11.2 HDI is not responsible in any way for defects in machine operations or systems caused by the Client or third parties to HDI products, even if these products have been mounted or connected following diagrams and illustrations produced by HDI.

11.3 The Client cannot request compensation for indirect damage, lost profits or loss of production caused by the product, nor can they receive compensation above the value of the products supplied, with the exception of any aspects covered by the Consumer Code.

12 – Retention of Title

12.1 The products supplied remain the property of HDI until the Client pays the agreed sum in full. If the Client does not pay, HDI reserves the right to request the restitution of the goods by the client, in this case they lose their right of ownership.

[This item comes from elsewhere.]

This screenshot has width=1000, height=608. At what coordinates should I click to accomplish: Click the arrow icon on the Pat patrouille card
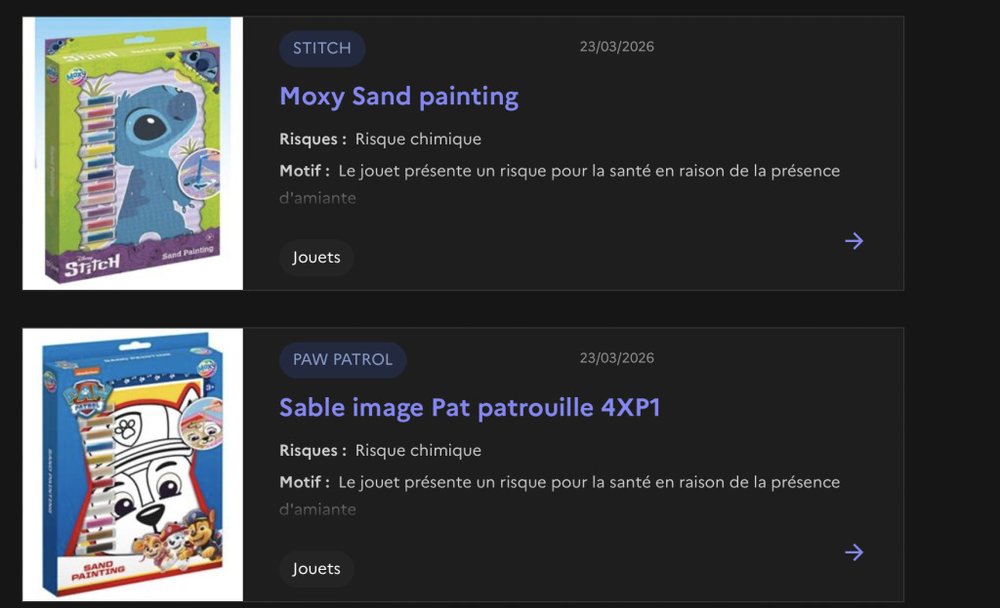point(853,552)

13 – Resolutive clause expressed and resolutive conditions

13.1 The Supply contract will terminate following a simplified declaration written by HDI exercising the right of the resolutive clause expressed, if the client:

  • Omits or delays payments owed. Is late or does not consign the products within the terms stipulated by the previous article 5
  • Does not observe the obligations of copyright as stipulated in the previous article 4

13.2 The contract will terminate if the Client is in liquidation.

14 – Applicable Laws

14.1 The Supply contracts, including those for overseas Clients, are regulated by the present general conditions and the Canadian Law.

15 – Court of Jurisdiction

15.1 The Court of Jurisdiction of Ontario is competent if any dispute regarding the execution, interpretation, validity, resolution and termination of supply contracts between parties filed by the Client; if the action is filed by HDI any Court according to the law is competent in addition to the Court of Jurisdiction of Ontario.